Now, the second problem:
A new processor with a load/store architecture has an ideal CPI of 1.25. Typical applications on this processor are a mix of 50% arithmetic and logic, 25% conditional branching and 25% load/store. Memory is accessed via a separate data and instruction cache, with a 5% instruction cache miss rate and 10% data miss rate. The penalty of any cache miss is 100 cycles and hits don't produce any penalties.
What is the effective CPI?
My answer: The effective CPI is the ideal CPI, plus the stalled cycles per instruction due to cache access. The ideal CPI is, as given, 1.25. The stalled cycles per instruction is (0.1*100*0.25) + (0.05*100*1) = 7.5. 0.1*100*0.25 is the data miss rate multiplied by the stalled cycle penalty which is also multiplied by the load/store percentage (which is where the data accesses take place); 0.05*100*1 is the instruction miss rate, which is the instruction cache miss rate times the stalled cycle penalty, instruction access take place in 100% of the program, so this is multiplied by 1. Following from this, the effective CPI is 1.25 + 7.5 = 8.75.
What is the misses per 1000 instruction for typical applications and what is the average memory access time (in clock cycles) for typical applications?
My answers: The misses per 1000 instructions is equal to the stalled cycles per instruction due to cache access (as given above: 7.5), divided by 1000, which equals 7.5/1000 = 0.0075
When discussing the average memory access time (AMAT), we first must talk about the total number of accesses here, which is the percentage of data accesses (25%) plus the percentage of instruction accesses (100%), or 125%=1.25. The data accesses are .25/1.25 and the instruction accesses are 1/1.25.
The AMAT equals the percentage of data accesses (.25/1.25) multiplied by the sum of the hit time (1) and the data miss rate multiplied by the miss penalty (0.1*100), or (.25/1.25)(1+0.1*100) and this is added to the percentage of instruction accesses (1/1.25) multiplied by the sum of the hit time (1) and the instruction miss rate multiplied by the miss penalty (0.05*100), or (1/1.25)(1+0.05*100). Put together, the AMAT is (.25/1.25)(1+0.1*100)+(1/1.25)(1+0.05*100)=7.

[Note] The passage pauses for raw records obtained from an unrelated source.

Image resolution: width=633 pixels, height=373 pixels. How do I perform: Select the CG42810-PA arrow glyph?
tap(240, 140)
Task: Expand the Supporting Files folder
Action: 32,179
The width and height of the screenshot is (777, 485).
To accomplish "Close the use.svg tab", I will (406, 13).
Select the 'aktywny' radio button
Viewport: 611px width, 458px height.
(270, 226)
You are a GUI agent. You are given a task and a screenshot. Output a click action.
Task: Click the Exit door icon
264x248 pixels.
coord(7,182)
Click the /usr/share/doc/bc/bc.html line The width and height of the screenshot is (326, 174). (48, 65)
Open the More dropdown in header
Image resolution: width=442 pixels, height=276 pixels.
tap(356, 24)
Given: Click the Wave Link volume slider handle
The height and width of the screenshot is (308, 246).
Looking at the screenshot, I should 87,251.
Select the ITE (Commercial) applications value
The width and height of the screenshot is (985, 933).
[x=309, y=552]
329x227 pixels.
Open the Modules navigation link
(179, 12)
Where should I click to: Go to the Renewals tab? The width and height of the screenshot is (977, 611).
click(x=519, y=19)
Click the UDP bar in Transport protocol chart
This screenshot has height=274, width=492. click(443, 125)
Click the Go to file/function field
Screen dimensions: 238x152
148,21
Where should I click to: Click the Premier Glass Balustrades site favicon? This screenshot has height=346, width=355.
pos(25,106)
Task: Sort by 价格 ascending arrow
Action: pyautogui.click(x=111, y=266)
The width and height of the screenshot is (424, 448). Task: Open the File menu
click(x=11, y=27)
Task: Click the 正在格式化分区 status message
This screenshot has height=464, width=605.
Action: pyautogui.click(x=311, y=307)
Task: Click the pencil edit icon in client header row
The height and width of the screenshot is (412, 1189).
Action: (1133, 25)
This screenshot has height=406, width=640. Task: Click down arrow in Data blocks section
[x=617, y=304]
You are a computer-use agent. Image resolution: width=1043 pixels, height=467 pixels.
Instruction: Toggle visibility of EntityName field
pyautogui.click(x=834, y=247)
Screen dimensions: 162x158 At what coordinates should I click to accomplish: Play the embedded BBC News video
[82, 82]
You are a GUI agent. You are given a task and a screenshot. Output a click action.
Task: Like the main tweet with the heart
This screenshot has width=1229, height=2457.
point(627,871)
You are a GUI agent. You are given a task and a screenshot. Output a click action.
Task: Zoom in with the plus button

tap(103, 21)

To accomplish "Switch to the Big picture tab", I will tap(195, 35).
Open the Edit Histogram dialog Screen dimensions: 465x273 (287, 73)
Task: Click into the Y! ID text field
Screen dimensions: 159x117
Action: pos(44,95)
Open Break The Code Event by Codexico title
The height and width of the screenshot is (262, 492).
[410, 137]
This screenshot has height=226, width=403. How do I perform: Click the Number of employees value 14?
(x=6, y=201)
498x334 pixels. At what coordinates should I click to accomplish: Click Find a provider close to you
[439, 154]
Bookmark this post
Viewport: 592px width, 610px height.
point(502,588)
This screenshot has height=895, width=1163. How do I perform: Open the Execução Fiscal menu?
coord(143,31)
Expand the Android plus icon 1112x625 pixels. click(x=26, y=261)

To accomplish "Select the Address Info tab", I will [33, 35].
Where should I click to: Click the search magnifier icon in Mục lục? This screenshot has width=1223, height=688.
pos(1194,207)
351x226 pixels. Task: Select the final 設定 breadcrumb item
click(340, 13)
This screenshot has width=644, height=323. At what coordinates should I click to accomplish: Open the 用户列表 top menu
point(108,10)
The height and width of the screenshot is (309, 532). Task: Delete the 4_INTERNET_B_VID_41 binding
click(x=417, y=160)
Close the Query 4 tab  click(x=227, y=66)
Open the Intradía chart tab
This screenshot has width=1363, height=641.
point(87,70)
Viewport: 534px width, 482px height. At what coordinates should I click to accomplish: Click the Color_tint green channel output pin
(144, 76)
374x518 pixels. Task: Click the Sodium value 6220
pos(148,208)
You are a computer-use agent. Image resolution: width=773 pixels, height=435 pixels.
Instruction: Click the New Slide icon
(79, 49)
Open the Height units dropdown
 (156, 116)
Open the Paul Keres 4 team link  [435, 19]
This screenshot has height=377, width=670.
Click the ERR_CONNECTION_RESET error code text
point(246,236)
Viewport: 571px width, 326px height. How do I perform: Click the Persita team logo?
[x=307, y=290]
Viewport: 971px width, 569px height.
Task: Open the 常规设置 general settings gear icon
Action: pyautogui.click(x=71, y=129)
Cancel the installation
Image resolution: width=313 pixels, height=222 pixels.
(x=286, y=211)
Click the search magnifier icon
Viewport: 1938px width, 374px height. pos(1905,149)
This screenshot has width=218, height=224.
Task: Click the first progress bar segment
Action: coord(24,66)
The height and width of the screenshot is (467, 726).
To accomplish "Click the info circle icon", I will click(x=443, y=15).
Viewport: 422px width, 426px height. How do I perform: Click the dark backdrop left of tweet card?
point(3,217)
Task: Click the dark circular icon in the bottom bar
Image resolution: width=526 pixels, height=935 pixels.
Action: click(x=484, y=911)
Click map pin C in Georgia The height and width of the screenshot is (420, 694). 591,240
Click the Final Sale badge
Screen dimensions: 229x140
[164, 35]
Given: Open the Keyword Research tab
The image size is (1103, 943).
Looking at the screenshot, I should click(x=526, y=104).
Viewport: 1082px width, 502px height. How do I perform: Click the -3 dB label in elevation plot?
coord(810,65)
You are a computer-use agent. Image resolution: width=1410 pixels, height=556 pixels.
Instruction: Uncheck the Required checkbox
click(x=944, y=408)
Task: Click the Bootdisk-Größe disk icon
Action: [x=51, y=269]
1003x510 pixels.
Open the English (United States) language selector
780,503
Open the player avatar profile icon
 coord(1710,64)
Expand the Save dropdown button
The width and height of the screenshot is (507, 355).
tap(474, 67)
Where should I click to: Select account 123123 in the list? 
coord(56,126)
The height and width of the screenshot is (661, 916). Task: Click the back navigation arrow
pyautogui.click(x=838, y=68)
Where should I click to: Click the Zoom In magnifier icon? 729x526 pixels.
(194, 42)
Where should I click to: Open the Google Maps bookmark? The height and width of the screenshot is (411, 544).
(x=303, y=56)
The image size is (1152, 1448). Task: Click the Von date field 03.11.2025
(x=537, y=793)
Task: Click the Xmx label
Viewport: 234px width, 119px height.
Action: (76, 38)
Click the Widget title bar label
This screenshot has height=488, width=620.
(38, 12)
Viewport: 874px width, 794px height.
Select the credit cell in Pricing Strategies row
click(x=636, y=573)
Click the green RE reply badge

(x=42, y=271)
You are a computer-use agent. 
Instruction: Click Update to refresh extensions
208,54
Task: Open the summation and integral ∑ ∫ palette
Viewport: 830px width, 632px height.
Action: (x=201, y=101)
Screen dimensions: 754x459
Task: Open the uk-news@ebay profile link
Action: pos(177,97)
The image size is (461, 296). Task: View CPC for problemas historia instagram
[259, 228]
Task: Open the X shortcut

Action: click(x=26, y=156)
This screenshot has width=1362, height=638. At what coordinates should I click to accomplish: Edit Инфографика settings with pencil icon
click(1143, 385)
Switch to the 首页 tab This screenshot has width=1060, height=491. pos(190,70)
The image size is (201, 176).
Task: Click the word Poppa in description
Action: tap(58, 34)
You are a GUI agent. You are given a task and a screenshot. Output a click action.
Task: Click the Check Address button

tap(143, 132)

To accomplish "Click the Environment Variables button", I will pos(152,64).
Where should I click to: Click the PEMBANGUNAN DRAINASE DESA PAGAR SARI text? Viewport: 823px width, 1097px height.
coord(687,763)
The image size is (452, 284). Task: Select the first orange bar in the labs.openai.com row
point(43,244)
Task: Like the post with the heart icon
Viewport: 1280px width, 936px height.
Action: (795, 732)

Once again, sorry for the wall of text. If I am wrong, please try to help me understand how I am wrong. I tried to show all my work to make it as easy as possible to understand. Thanks in advance.
There's an error in the lat part of your question. When they ask:
What is the misses per 1000 instruction for typical applications and what is the average memory
access time (in clock cycles) for typical applications?
what's needed here is the number of misses you will get for every 1000 instructions, which in this case would be 1000*1*0.05 for instruction cache misses and 1000*0.25*0.1 for data cache misses. This equals 75 misses per 1000 instructions.
To calculate the AMAT, you use the formula AMAT = hit time + (miss rate*miss penalty)
In this case, your miss rate is 75/1000 and your miss penalty is 100 cycles. The hit time is given as 1.25 cycles (your ideal CPI!).
Hope this helps and all the best for your exam!